Read the whole article here!

Sparse coding on D-Wave hardware: structured dictionaries

The underlying problem we saw last time, that prevented us from using the hardware to compete with tabu on the cloud, was the mismatch of the connectivity of the problems sparse coding generates (which are fully connected) and the connectivity of the hardware.

The source of this mismatch is the quadratic term in the objective function, which is of the form 2 \sum_{j \leq m}^K w_j w_m \vec{d}_j \cdot \vec{d}_m. The coupling terms are proportional to the dot product of the dictionary atoms.

Here’s an idea. What if we demand that \vec{d}_j \cdot \vec{d}_m has to be zero for all pairs of variables j and m that are not connected in hardware? If we can achieve this structure in the dictionary, we get a very interesting result.

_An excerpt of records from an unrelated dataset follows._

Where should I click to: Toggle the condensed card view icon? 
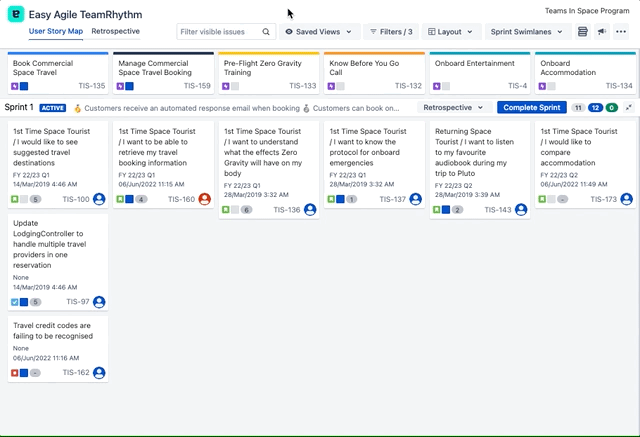tap(583, 32)
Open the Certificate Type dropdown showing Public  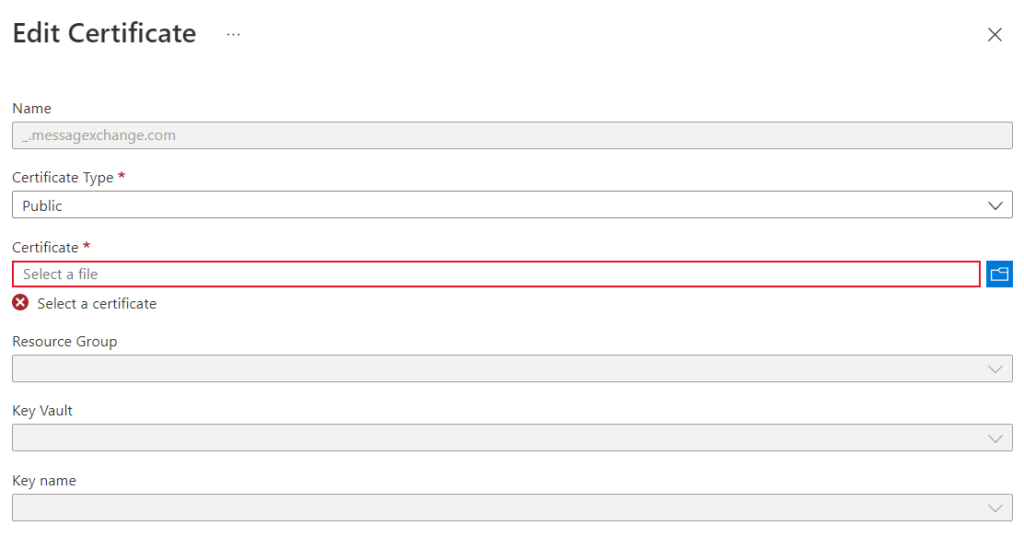coord(512,205)
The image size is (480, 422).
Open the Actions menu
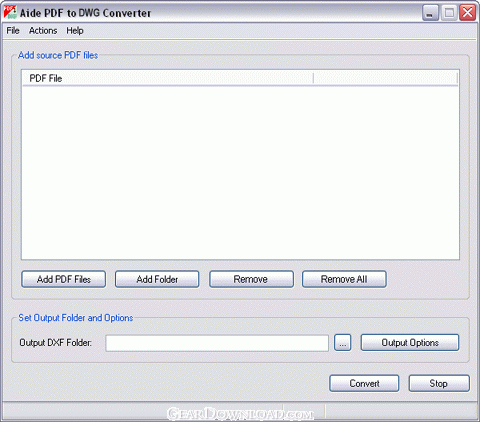[x=43, y=31]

Instead of being fully connected, the QUBOs with this restriction can be engineered to exactly match the underlying problem the hardware solves. If we can do this, we get closer to using the full power of the hardware.

L0-norm sparse coding with structured dictionaries

Here is the idea.

Given

  1. A set of S data objects \vec{z}_s, where each \vec{z}_s is a real valued vector with N components;
  2. A K x N real valued matrix \hat{D}, where K is the number of dictionary atoms we choose, and we define its k^{th} column to be the vector \vec{d}_k;
  3. An S x N binary valued matrix \hat{W};
  4. And a real number \lambda, which is called the regularization parameter,

Find \hat{W} and \hat{D} that minimize

G(\hat{W}, \hat{D} ; \lambda) = \sum_{s=1}^S || \vec{z}_{s} - \sum_{j=1}^{K} w_{js} \vec{d}_j ||^2 + \lambda \sum_{s=1}^S \sum_{j=1}^{K} w_{js}

subject to the constraints that \vec{d}_j \cdot \vec{d}_m = 0 for all pairs j,m that are not connected in the quantum chip being used.

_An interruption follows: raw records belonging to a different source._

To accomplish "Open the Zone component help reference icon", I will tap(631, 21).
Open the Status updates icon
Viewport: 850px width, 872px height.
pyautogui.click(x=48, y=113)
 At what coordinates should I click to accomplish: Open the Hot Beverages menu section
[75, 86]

The only difference here from what we did before is the last sentence, where we add a set of constraints on the dictionary atoms.

Solving the sparse coding problem using block coordinate descent

We’re going to use the same strategy for solving this as before, with a slight change. Here is the strategy we’ll use.

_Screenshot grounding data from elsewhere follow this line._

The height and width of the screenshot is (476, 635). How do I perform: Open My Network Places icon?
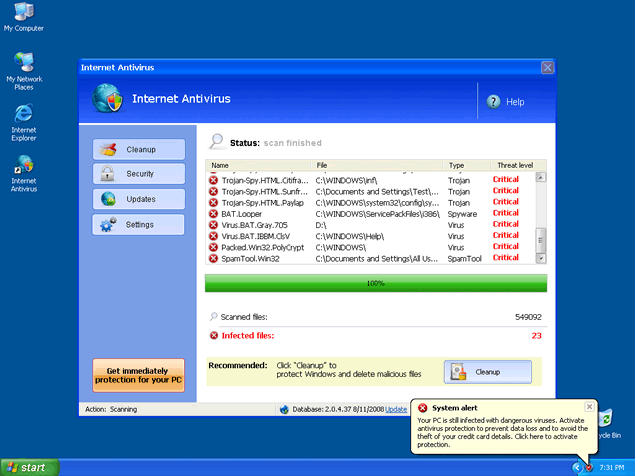click(23, 65)
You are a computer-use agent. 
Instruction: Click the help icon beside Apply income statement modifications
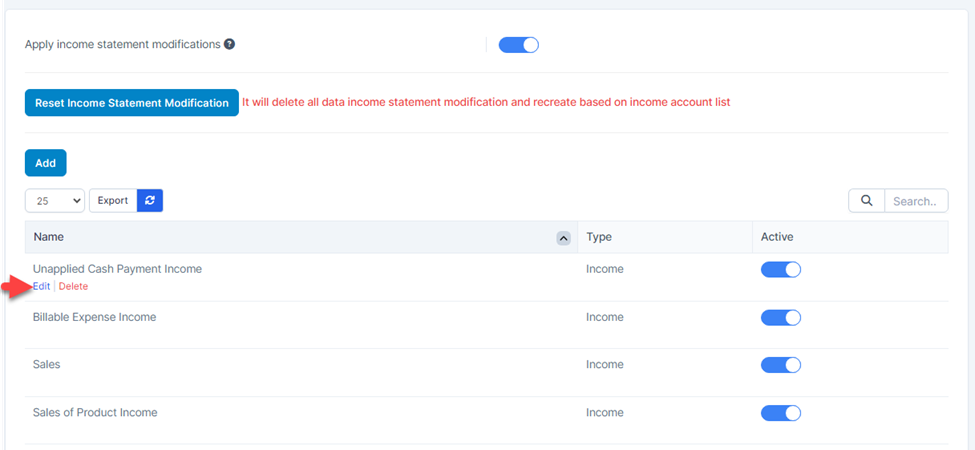(230, 45)
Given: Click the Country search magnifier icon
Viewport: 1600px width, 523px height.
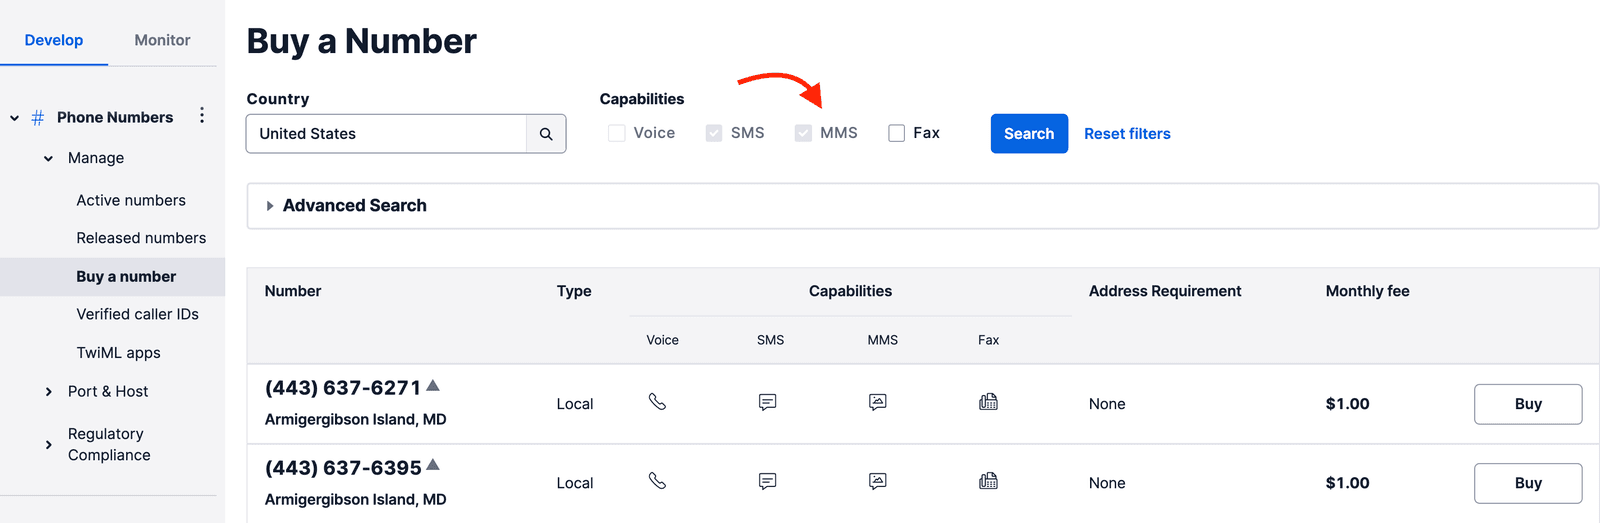Looking at the screenshot, I should [546, 134].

  1. First, we generate a random dictionary \hat{D}, subject to meeting the orthogonality constraints we’ve imposed on the dictionary atoms.
  2. Assuming these fixed dictionaries, we solve the optimization problem for the dictionary atoms \hat{W}. These optimization problems are now Chimera-structured QUBOs that fit exactly onto the hardware by construction.
  3. Now we fix the weights to these values, and find the optimal dictionary \hat{D}, again subject to our constraints.

We then iterate steps 2 and 3 until G converges to a minimum.

Now we’re in a different regime than before — step 2 requires the solution of a large number of chimera-structured QUBOs, not fully connected QUBOs. So that makes those problems better fits to the hardware. But now we have to do some new things to allow for both steps 1 and 3, and these initial steps have some cost.

The first of these is not too hard, and introduces a key concept we’ll use for Step 3 (which is harder). In this post I’ll go over how to do Step 1.

Step 1: Setting up an initial random dictionary that obeys our constraints

Alright so the first step we need to do is to figure out under what conditions we can achieve Step 1.

There is a very interesting result in a paper called Orthogonal Representations and Connectivity of Graphs. Here is a short explanation of the result.

Imagine you have a graph on V vertices. In that graph, each vertex is connected to a bunch of others. Call p the number corresponding to the connectivity of the least connected variable in the graph. Then this paper proves that you can define a set of real vectors in dimension V - p where non-adjacent nodes in the graph can be assigned orthogonal vectors.

So what we want to do — find a random dictionary \hat{D} such that \vec{d}_j \cdot \vec{d}_m = 0 for all k, m not connected in hardware — can be done if the length of the vectors \vec{d} is greater than V - p.

For Vesuvius, the number V is 512, and the lowest connectivity node in a Chimera graph is p = 5. So as long as the dimension of the dictionary atoms is greater than 512 – 5 = 507, we can always perform Step 1.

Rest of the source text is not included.